The Association of International Shipping Lines (AISL) said container deposit is a standard and internationally-recognized practice in the supply chain industry contrary to claims by the Philippine Ports Authority (PPA) only the Philippines requires container deposit.
Patrick Ronas, AISL president Malaysia, Indonesia, China, Thailand, Cambodia and Sri Lanka are among the countries that require container deposit.
Ronas said while the PPA Board has deferred indefinitely the implementation of the Trusted Operator Program — Container Registry and Monitoring System (TOP-CRMS), PPA management continues to justify the TOP-CRMS vehemently.
Ronas said the P980 per container that importers will pay because of the TOP-CRMS is fixed and not refundable. In contrast, the container deposit that importers pay to the shipping lines is refundable and negotiable upon return of the container to the depot.
“We will continue to oppose the TOP-CRMS for being excessive, anti-business, and duplicative of the functions of the Bureau of Customs, among other things,” Ronas said, adding the program will only add another layer to the process which has since been digitized.
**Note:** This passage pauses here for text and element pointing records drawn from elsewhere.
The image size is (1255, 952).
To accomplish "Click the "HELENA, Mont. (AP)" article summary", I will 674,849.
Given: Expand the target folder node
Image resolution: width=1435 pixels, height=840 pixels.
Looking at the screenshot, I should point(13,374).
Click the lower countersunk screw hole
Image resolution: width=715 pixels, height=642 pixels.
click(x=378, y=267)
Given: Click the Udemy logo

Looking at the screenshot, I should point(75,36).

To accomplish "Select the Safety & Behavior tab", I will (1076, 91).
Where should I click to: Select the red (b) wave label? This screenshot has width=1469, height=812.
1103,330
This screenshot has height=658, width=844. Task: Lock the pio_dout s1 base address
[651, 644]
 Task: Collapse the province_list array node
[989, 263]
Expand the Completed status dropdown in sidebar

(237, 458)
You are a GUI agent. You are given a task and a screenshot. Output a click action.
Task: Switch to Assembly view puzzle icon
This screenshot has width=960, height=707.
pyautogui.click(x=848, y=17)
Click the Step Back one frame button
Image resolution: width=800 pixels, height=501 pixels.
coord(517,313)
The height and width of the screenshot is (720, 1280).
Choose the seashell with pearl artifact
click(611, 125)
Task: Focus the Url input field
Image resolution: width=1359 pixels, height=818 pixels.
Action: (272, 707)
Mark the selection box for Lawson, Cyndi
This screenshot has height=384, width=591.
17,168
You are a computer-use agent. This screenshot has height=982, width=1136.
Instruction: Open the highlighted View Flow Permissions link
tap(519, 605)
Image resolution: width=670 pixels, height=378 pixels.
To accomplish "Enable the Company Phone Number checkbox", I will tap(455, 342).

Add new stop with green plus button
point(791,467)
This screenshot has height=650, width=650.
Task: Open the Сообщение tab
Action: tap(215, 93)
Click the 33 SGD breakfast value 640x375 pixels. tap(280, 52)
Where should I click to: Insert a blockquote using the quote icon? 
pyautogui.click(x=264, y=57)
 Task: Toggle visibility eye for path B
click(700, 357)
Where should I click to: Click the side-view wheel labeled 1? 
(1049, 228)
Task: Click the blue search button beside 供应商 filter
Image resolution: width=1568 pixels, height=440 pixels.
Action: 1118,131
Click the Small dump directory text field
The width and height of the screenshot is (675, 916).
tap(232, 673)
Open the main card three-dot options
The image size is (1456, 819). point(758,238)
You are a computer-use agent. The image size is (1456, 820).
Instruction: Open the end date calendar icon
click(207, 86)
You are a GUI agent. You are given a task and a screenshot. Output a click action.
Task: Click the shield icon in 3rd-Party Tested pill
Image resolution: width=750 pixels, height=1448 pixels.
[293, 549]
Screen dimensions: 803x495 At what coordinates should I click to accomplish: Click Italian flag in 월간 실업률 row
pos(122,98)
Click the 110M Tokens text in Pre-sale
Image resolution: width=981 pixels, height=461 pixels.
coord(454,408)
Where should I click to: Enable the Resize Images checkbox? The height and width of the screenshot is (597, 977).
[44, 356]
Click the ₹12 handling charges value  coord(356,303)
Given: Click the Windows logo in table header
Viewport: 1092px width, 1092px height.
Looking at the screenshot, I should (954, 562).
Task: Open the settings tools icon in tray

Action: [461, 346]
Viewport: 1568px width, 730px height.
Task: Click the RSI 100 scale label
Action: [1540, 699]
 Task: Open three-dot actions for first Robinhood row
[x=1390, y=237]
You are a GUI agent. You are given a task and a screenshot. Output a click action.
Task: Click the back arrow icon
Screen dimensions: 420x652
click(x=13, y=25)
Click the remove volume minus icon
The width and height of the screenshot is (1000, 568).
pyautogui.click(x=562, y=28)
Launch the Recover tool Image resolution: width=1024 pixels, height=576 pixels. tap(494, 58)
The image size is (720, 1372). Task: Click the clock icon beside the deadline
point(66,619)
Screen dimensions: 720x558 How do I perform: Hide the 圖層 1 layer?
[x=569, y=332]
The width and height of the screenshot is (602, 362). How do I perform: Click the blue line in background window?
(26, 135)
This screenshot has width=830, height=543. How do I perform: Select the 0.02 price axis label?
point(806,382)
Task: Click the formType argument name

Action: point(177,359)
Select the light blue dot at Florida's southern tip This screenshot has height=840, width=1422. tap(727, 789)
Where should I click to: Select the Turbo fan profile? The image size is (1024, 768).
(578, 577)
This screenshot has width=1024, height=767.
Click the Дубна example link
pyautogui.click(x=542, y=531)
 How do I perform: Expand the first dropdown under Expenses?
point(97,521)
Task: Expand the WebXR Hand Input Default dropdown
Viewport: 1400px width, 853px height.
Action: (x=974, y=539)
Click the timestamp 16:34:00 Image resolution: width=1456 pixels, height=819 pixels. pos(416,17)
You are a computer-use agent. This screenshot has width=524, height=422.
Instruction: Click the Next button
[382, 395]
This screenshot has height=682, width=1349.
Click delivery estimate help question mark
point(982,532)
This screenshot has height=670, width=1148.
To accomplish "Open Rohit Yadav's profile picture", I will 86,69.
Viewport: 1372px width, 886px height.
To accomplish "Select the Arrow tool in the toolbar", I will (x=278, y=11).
He said the regulation of container deposit is now being discussed in the House of Representatives and that the PPA cannot address issues related to the container deposit because it is not the regulator of international shipping lines.
On top of the P980 per container, Ronas said shipping lines will also have to pay P3,520 to the PPA and its service provider, which is also fixed and non-refundable, for using the PPA staging facility.